Fadili M J, Ruan S, Bloyet D, Mazoyer B
GREYC-ISMRA UPRESA 6072, 6 Bd Maréchal Juin, 14050, Caen, France.
Med Image Anal. 2001 Mar;5(1):55-67. doi: 10.1016/s1361-8415(00)00035-9.
The aim of this paper is to present an exploratory data-driven strategy based on Unsupervised Fuzzy Clustering Analysis (UFCA) and its potential for fMRI data analysis in the temporal domain. The a priori definition of the number of clusters is addressed and solved using heuristics. An original validity criterion is proposed taking into account data geometry and the partition Membership Functions (MFs). From our simulations, this criterion is shown to outperform other indices used in the literature. The influence of the fuzziness index was studied using simulated activation combined with real life noise data acquired from subjects under a resting state. Receiver Operating Characteristics (ROC) methodology is implemented to assess the performance of the proposed UFCA with respect to the fuzziness index. An interval of choice around 2, a value widely used in FCA, is shown to yield the best performance.

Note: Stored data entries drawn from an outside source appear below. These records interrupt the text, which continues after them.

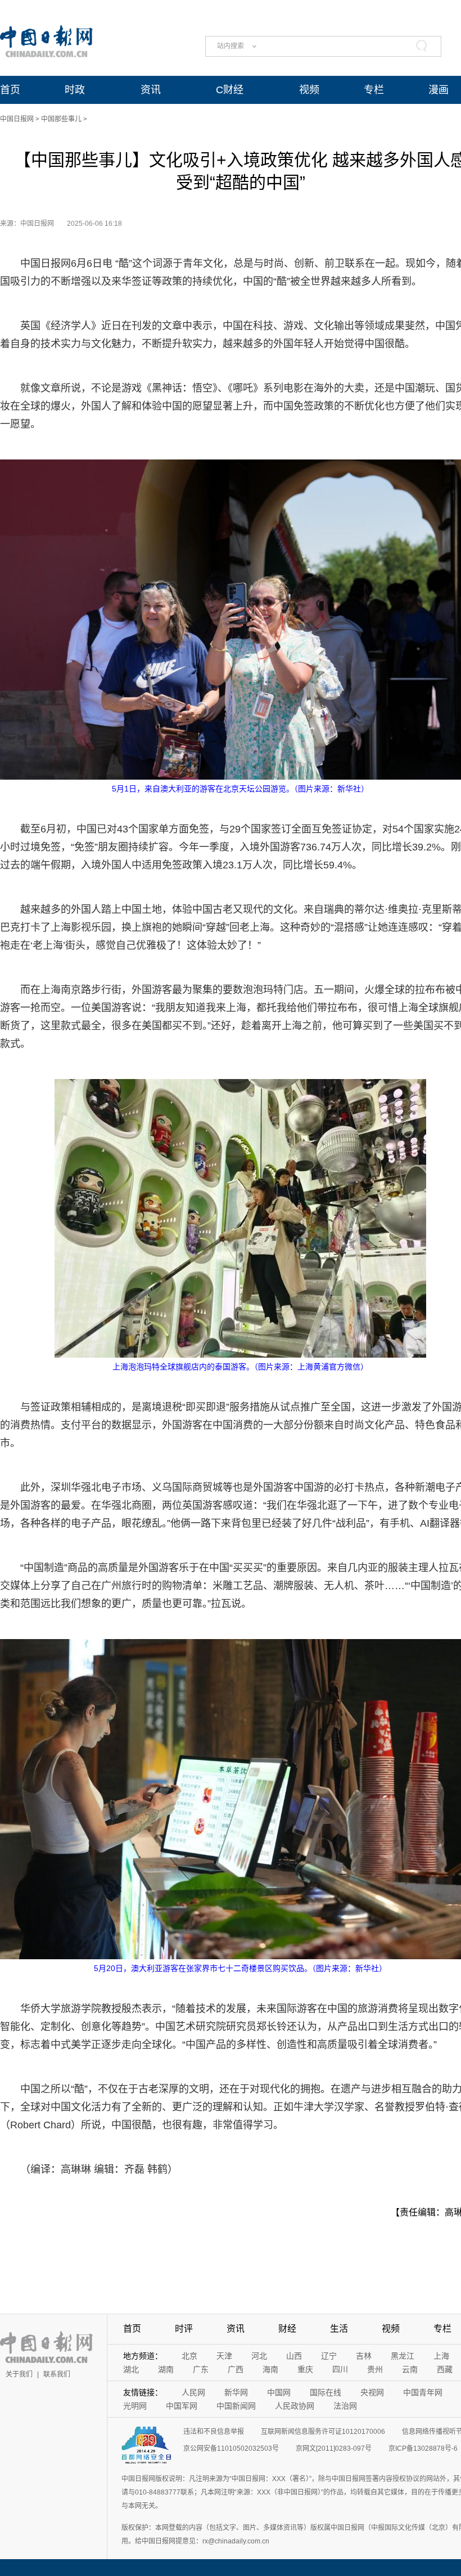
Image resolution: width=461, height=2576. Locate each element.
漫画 (438, 89)
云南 (410, 2369)
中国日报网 (17, 119)
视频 (309, 89)
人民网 (193, 2392)
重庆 (305, 2369)
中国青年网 (422, 2392)
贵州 (375, 2369)
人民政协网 (294, 2405)
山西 (294, 2355)
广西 (235, 2369)
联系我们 (56, 2374)
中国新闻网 (236, 2405)
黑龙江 (402, 2355)
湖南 (166, 2369)
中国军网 (181, 2405)
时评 (184, 2328)
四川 (340, 2369)
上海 (441, 2355)
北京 (189, 2355)
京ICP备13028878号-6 (423, 2448)
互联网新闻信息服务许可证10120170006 (323, 2432)
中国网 (279, 2392)
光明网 (135, 2405)
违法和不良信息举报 (213, 2432)
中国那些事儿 (61, 119)
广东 (201, 2369)
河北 (259, 2355)
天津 (224, 2355)
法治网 (345, 2405)
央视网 (372, 2392)
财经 (287, 2328)
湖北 (131, 2369)
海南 (270, 2369)
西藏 (445, 2369)
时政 (75, 89)
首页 (10, 89)
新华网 (236, 2392)
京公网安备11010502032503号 (231, 2448)
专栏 (374, 89)
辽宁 (329, 2355)
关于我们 (19, 2374)
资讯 (151, 89)
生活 (339, 2328)
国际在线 (325, 2392)
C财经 (229, 89)
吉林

本文旨在提出一种基于无监督模糊聚类分析(UFCA)的探索性数据驱动策略及其在时域功能磁共振成像(fMRI)数据分析中的潜力。通过启发式方法解决了聚类数量的先验定义问题。提出了一种考虑数据几何形状和划分隶属函数(MFs)的原始有效性标准。从我们的模拟结果来看,该标准优于文献中使用的其他指标。利用模拟激活结合静息状态下从受试者获取的真实噪声数据研究了模糊指数的影响。采用接收者操作特征(ROC)方法来评估所提出的UFCA在模糊指数方面的性能。结果表明,在模糊聚类分析(FCA)中广泛使用的约为2的选择区间能产生最佳性能。